5.3 Activation Fallout
Penyebab:
- terminal vendor validation error;
- repeated timeout;
- unknown activation state;
- partial activation;
- target system reject;
- unsupported command;
- duplicate subscriber mismatch.
Correction:
- manual provision;
- read-back verification;
- change payload;
- retry after fix;
- compensation/delete orphan;
- escalate to vendor.
5.4 Appointment And Field Fallout
Penyebab:
- technician no-show;
- customer no-access;
- wrong site;
- port not available on site;
- ONT serial mismatch;
- installation failed;
- safety/regulatory constraint.
Correction:
- reschedule;
- update site/access note;
- assign new port;
- replace device;
- escalate field supervisor;
- change service design.
5.5 Partner Fallout
Penyebab:
- MVNO host reject;
- wholesale provider delay;
- inter-provider order mismatch;
- partner API timeout;
- partner SLA breach;
- settlement/account mismatch.
Correction:
- partner clarification;
- resubmit order;
- manual partner portal update;
- SLA escalation;
- cancel/re-route provider.
5.6 Billing/Charging Fallout
Penyebab:
- activation complete but charging bucket missing;
- rating profile unavailable;
- bill account mismatch;
- invoice hold;
- tax profile missing;
- prepaid balance creation failed.
Correction:
- create missing balance;
- update charge profile;
- hold billing start;
- apply adjustment;
- rollback activation if required by policy.
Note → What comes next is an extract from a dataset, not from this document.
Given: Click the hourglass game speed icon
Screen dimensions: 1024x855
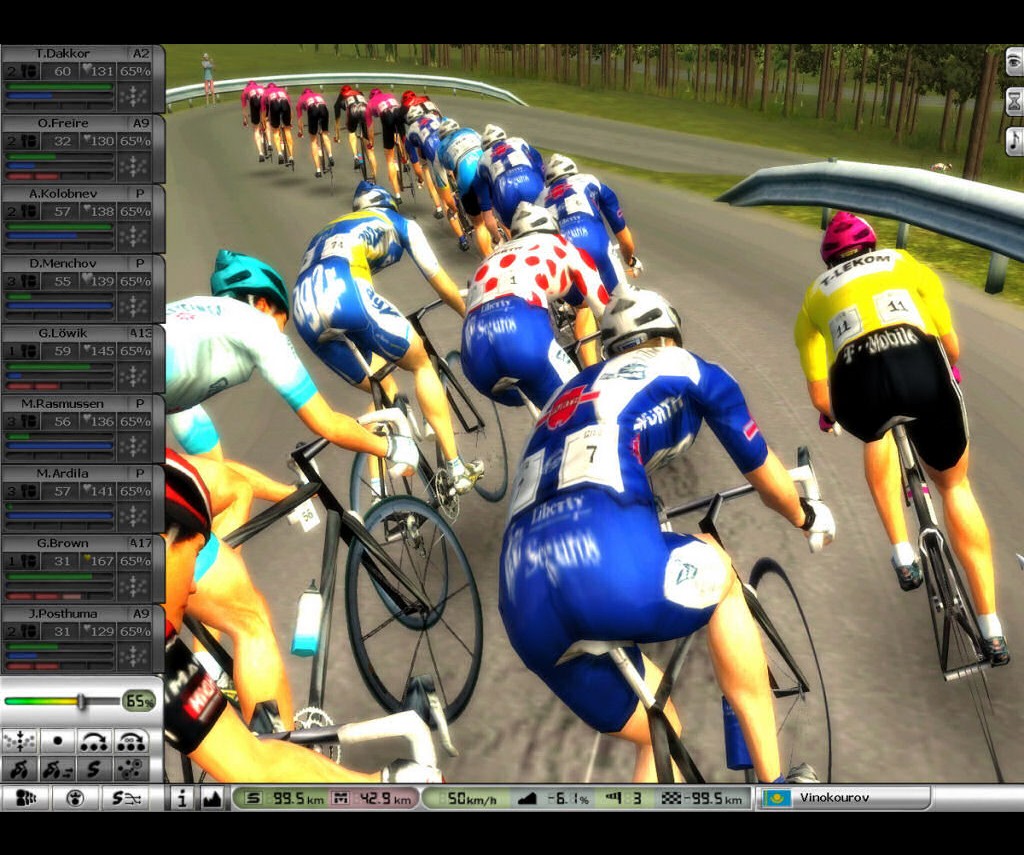Looking at the screenshot, I should tap(1013, 101).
5.7 Compliance/Fraud/Credit Fallout
Penyebab:
- KYC incomplete;
- fraud score high;
- sanctions/blacklist hit;
- credit check pending;
- lawful intercept restriction;
- consent missing.
Correction:
- manual review;
- request evidence;
- reject order;
- approve with condition;
- hold activation;
- escalate compliance.
6. Fallout Lifecycle
Gunakan lifecycle explicit.
State penting:
| State | Meaning |
|---|---|
DETECTED | event failure/fallout diterima |
CLASSIFIED | reason/category/severity ditentukan |
QUEUED | masuk queue operasi |
ASSIGNED | owner ditetapkan |
IN_PROGRESS | investigasi/correction berjalan |
WAITING_* | clock bisa berbeda tergantung SLA policy |
CORRECTION_PROPOSED | correction action sudah dipilih |
APPROVAL_REQUIRED | maker-checker diperlukan |
CORRECTION_APPLIED | correction dieksekusi |
VERIFYING | evidence diverifikasi |
RESOLVED_RESUME | order boleh lanjut |
RESOLVED_CANCEL | order/item harus dibatalkan |
RESOLVED_COMPENSATE | compensation dibutuhkan |
CLOSED | case selesai dengan audit lengkap |
7. Fallout Case Aggregate
Fallout case bukan sekadar ticket. Ia harus terhubung ke order, service, resource, customer, dan correction.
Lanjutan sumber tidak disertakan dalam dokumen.